Not only are the Broncos letting it all hang out a bit more in this half of the season, this much is true: Lock’s passer rating is better than Joe Flacco and Brandon Allen’s combined. Four games into his career and the rookie quarterback’s rating is 89.6, and in the 11 games before him, it was 81.5 for the other QBs. The Broncos were also awful on third downs for most of the season, converting a mere 27.7 percent, while they’ve been much better since lock (44.9 percent). And, Lock’s spreading the ball around, involving more players. To wit, he’s averaged 8.5 receivers per game in his four starts, which makes defending Denver even more difficult.

On Sunday, they scored two touchdowns in the fourth quarter to pull away from the Lions and assert their will. That was something new for the team who lost four games after leading in the fourth quarter this year. DaeSean Hamilton’s touchdown was the team’s first fourth quarter TD in 11 weeks, then Phillip Lindsay put a nail in the coffin with his electric 27-yard score.

These Broncos aren’t the same team who we watched earlier in the year. The team we’re seeing under Lock isn’t just having more fun and playing more loose, they’re also scoring more points. They’re nearly a touchdown per game better (22.75-15.9 points per game), and part of that has to do with Scangarello being willing to let the offense loose a bit more, but Lock has something to do with the offensive efficiency and explosiveness, too.

Lock’s got something Flacco didn’t; mobility. It’s a play-making, gunslinging ability we didn’t see from the veteran.

In his second start, Lock was spectacular. He went 22-27 for 309 yards with three touchdowns, his one interception being the big mistake of the day. In his three other starts, including today, the rookie has been a game manager, which was good enough to win two-thirds of those games.

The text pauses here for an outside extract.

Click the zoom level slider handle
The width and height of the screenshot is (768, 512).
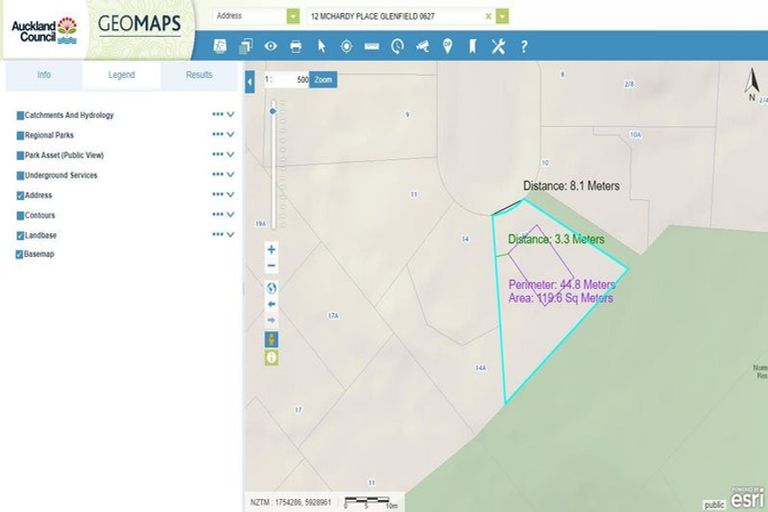coord(272,111)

Would it be great for the Broncos if Lock enjoyed 300-yard, 3-touchdown games week in and week out? Of course! But, the reality is, the way this team is built, they don’t need that from their quarterback and he’s not that guy.

With a game-manager quarterback, Denver’s defense carries the team to victories. We saw it in 2015 with the “No Fly Zone” and the best pass rush in the league carry the Broncos to the Super Bowl. Interestingly, these current Broncos are built with a similar veteran leadership mixed with young talent.

Von Miller, Kareem Jackson, Shelby Haris, Chris Harris, and Derek Wolfe are the veterans. One issue is that Denver needs to make decisions on re-signing the last three or not. But the Broncos also have guys like Alexander Johnson, Dre’Mont Jones (2 sacks on Sunday), Mike Purcell and Jeremiah Attaochu who are youthful surprises this season and should be bigger contributors next year.

Going into 2020, Lock will be the Broncos starter at quarterback. If Rich Scangarello wants to get the most out of him, he will do a few things.

First and foremost, he’ll need to use Lock as a game manager, making sure he protects the ball with short throws most of the time. But, “Scangs” must mix in the big plays, the deep balls which we’ve seen Lock hit on already this year. And, the Broncos will have to let Lock use his legs to break the pocket as well as running for first downs.

Mostly, Scangarello has to allow Lock to be the gunslinging kid — out there simply having fun — that he wants to be.

With Lock as the team’s quarterback, as well as a whole host of young players contributing, the short and long-term future of the Broncos is surely bright.